◆ **Directions for this task**: Copy out each line of the material that includes the word "post".

◆ **Material to process**:
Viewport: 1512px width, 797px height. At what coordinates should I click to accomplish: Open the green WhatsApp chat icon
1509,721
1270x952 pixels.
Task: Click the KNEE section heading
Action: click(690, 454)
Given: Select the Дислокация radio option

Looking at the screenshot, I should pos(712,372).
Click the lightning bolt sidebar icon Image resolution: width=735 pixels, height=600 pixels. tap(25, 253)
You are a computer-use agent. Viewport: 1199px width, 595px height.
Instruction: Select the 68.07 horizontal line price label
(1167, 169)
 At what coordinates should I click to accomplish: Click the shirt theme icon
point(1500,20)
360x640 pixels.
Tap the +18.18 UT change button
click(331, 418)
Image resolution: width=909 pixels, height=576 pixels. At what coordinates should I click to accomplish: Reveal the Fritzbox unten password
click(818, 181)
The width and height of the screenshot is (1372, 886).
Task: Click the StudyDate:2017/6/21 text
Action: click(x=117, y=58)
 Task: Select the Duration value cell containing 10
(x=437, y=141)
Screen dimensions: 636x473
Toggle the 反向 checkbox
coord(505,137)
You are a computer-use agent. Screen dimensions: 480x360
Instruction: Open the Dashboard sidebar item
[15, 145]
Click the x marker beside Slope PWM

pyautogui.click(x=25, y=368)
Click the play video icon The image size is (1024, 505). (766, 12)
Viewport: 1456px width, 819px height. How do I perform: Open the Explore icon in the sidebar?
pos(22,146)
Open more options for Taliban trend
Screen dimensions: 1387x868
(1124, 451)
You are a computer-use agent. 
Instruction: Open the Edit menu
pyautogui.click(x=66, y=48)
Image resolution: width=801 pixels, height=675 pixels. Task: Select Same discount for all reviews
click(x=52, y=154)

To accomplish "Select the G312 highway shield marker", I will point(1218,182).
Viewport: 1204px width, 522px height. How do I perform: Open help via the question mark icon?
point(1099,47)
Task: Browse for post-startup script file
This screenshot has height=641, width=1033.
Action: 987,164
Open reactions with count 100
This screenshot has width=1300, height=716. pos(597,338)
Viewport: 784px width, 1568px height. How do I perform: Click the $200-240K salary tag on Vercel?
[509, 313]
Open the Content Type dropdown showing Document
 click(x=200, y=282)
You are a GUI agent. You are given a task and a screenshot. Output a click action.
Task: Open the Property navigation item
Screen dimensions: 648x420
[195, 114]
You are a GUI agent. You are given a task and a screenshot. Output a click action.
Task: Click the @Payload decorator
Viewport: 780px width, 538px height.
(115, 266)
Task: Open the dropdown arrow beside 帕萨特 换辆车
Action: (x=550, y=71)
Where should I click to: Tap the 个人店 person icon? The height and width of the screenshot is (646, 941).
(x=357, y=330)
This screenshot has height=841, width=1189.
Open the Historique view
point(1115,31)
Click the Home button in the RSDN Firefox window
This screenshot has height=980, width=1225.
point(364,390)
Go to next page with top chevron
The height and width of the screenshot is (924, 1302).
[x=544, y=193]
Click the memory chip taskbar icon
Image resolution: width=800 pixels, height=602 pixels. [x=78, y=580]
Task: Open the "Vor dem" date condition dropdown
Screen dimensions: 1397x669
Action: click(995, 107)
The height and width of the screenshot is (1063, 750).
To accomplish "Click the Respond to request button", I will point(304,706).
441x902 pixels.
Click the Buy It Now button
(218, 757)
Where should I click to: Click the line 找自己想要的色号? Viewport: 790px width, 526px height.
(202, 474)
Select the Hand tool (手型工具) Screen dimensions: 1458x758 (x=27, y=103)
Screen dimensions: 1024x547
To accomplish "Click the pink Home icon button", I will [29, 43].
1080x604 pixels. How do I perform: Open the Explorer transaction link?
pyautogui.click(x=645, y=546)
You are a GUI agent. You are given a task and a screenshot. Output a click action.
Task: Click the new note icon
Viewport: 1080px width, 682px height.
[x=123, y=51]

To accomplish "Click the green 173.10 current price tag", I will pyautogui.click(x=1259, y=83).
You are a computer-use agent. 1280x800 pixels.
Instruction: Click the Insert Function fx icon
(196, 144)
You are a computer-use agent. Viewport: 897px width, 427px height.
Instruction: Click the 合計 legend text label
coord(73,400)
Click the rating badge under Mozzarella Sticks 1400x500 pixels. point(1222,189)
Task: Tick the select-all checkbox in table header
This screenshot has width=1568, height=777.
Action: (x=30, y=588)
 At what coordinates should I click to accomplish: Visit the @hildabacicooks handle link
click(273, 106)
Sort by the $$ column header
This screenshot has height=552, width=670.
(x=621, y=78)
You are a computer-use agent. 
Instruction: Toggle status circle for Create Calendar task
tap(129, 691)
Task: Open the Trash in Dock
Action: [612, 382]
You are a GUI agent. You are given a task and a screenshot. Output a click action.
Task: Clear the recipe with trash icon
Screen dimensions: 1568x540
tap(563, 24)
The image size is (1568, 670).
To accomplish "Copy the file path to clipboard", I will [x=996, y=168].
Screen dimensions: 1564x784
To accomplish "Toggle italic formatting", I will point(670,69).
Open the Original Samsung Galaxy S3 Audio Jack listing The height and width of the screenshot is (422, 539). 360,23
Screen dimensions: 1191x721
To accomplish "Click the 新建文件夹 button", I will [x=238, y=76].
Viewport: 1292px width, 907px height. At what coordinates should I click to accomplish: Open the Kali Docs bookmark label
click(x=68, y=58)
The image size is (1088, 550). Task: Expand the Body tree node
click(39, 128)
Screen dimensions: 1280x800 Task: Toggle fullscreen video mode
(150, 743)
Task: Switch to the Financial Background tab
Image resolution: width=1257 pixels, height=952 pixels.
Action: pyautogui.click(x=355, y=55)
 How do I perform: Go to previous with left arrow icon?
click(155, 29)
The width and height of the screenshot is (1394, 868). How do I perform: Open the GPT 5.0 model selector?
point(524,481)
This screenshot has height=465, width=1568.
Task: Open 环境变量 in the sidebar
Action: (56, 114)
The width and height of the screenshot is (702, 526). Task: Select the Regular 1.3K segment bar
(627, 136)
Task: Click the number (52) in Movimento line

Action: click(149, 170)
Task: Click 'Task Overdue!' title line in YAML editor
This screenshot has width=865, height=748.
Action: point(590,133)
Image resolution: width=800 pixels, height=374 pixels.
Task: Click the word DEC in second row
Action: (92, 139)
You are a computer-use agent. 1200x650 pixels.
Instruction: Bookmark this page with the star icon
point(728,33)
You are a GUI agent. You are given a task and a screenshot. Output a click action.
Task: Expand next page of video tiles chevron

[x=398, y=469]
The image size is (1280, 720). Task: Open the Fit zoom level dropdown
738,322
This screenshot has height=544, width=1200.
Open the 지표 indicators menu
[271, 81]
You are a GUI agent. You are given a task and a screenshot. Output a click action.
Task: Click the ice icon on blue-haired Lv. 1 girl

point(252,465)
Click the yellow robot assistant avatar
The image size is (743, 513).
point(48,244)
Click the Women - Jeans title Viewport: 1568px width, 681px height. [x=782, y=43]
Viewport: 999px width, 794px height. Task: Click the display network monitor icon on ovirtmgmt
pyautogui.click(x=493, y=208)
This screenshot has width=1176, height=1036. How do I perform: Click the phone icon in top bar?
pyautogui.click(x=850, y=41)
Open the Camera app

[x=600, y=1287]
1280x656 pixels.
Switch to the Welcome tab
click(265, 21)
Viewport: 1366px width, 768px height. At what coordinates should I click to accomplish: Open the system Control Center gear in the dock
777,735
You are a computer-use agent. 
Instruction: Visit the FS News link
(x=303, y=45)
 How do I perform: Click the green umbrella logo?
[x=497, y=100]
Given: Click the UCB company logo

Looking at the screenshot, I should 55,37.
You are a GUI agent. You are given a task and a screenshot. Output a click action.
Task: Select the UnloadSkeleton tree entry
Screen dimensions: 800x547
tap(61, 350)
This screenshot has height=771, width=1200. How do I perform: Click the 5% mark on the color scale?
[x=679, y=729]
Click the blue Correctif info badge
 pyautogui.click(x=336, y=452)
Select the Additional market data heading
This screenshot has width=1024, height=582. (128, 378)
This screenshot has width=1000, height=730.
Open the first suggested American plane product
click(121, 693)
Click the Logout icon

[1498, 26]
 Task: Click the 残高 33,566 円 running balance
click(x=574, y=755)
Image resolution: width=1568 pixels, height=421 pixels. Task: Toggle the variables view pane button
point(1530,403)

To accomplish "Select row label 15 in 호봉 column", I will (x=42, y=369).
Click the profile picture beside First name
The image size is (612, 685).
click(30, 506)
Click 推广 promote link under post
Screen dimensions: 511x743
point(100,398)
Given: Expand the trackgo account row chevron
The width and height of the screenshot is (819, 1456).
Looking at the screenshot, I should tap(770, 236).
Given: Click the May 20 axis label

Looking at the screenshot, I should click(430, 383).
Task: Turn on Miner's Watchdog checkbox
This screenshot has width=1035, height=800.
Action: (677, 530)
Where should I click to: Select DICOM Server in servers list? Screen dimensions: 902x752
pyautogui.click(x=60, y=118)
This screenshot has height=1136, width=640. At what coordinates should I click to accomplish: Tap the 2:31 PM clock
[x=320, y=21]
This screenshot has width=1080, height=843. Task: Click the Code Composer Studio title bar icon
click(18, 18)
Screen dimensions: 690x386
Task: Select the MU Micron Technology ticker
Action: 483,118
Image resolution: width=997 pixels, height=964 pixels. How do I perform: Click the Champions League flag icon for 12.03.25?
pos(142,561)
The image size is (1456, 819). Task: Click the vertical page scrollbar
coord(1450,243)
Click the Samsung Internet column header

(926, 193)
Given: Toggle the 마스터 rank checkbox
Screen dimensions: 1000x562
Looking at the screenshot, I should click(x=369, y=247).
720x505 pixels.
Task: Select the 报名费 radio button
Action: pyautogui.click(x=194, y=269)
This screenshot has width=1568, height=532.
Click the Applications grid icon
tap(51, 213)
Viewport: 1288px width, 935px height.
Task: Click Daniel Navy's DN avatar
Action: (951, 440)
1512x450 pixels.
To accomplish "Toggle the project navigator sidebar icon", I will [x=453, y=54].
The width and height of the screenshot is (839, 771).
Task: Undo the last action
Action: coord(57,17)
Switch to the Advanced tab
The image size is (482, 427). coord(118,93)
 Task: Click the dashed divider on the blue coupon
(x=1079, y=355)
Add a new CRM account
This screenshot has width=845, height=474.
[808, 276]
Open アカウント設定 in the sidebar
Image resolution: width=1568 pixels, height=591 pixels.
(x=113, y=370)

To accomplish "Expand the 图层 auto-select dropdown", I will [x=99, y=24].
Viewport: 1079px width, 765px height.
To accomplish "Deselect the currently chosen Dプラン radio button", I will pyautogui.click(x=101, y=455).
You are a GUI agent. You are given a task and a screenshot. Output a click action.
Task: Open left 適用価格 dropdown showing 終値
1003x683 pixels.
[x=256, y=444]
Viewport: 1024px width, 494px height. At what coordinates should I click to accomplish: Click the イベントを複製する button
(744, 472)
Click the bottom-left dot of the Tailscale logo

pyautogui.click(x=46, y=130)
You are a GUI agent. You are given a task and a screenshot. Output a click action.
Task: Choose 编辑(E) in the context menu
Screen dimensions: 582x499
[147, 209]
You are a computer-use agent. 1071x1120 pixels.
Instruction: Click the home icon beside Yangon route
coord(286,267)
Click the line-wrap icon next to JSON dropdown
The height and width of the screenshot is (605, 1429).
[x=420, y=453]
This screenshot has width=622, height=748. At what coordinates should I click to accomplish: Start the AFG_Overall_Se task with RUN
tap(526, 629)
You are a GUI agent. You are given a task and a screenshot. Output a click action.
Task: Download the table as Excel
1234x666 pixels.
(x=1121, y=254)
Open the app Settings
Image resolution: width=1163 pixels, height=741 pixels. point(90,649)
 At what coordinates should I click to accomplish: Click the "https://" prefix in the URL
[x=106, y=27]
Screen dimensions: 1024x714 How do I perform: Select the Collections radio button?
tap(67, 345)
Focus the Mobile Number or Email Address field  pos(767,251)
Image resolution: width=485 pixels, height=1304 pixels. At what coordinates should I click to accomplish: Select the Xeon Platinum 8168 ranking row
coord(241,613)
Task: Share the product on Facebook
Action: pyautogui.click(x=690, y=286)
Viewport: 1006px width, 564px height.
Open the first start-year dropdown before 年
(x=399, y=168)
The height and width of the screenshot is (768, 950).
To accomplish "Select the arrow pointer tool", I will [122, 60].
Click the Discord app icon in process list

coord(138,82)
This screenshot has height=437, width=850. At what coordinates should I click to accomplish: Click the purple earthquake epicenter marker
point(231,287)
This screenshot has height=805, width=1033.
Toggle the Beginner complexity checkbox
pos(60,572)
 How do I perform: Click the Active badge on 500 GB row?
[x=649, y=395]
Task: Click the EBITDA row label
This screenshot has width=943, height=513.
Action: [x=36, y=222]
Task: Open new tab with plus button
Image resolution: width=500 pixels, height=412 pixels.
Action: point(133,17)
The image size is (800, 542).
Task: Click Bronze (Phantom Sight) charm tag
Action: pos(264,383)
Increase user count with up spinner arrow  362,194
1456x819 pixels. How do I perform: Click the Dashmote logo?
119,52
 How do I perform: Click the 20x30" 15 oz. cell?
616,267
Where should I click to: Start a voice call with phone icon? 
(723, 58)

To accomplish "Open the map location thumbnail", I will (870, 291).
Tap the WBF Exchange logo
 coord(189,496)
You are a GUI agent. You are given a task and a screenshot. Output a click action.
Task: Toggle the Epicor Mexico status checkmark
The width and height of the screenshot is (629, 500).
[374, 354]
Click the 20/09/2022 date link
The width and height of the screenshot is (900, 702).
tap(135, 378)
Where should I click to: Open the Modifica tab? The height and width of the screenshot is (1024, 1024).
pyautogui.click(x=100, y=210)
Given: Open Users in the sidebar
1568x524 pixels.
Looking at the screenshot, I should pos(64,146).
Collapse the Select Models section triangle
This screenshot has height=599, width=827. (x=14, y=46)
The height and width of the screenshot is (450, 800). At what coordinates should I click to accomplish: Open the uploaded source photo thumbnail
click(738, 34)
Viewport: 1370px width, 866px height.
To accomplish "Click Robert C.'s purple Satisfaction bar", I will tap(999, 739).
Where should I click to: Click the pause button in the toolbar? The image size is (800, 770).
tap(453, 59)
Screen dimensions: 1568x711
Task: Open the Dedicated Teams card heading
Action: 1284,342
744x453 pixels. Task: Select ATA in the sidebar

◆ **Result for this exercise**:
Task: Browse for post-startup script file
Click 推广 promote link under post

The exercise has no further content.